If you have time, read one (or all) of these stories or go to the President's page on health care for more information...

  • About a woman who had leukemia and how she became uninsurable...

  • About a man who thought he was insured whose kidneys started to fail and how his "insurance" was able to deny his claims for treatment...

  • About how individual insurance policies are written to deny specific types of care that they claim to cover...


Then, if any of this makes you angry or changes your mind about reform, please, do something about it. 

Talk about it.
Blog about it. 
Write or call your congress person or senator. 
Write or call ALL of the congress people and senators. 
Attend a town meeting. 

And, if after reading any or all of this, you still don't think the need for reform is necessary and urgent, then think about me. 

Because I am pretty uninsurable in the individual market. 

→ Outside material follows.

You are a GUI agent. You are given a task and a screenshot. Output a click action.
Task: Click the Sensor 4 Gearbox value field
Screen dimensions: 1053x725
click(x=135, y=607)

I have Rheumatoid arthritis, which is pretty much under control, but which once on my health record, won't allow me to purchase a policy of any type for any price in most states.  The only option for me then is individual state run insurance, if that is available to me in the state I am living in.  In DC, CareFirst has a program through the city that will insure me.  For a price.  If not, my only other options are to be uninsured or make so little money that I qualify for Medicaid.  I can't begin to think about leaving the "traditional" workforce to freelance my photography or start my own business, to go back to school full time, or to consider working for a very small business which does not carry insurance for its employees.  I, and millions like me, am hindered in the pursuit of jobs and dreams because we can't afford to be uninsured and can't get or afford adequate insurance on our own.

Thanks for reading my rant.  If nothing else, I hope you'll be better informed than you were ten minutes ago.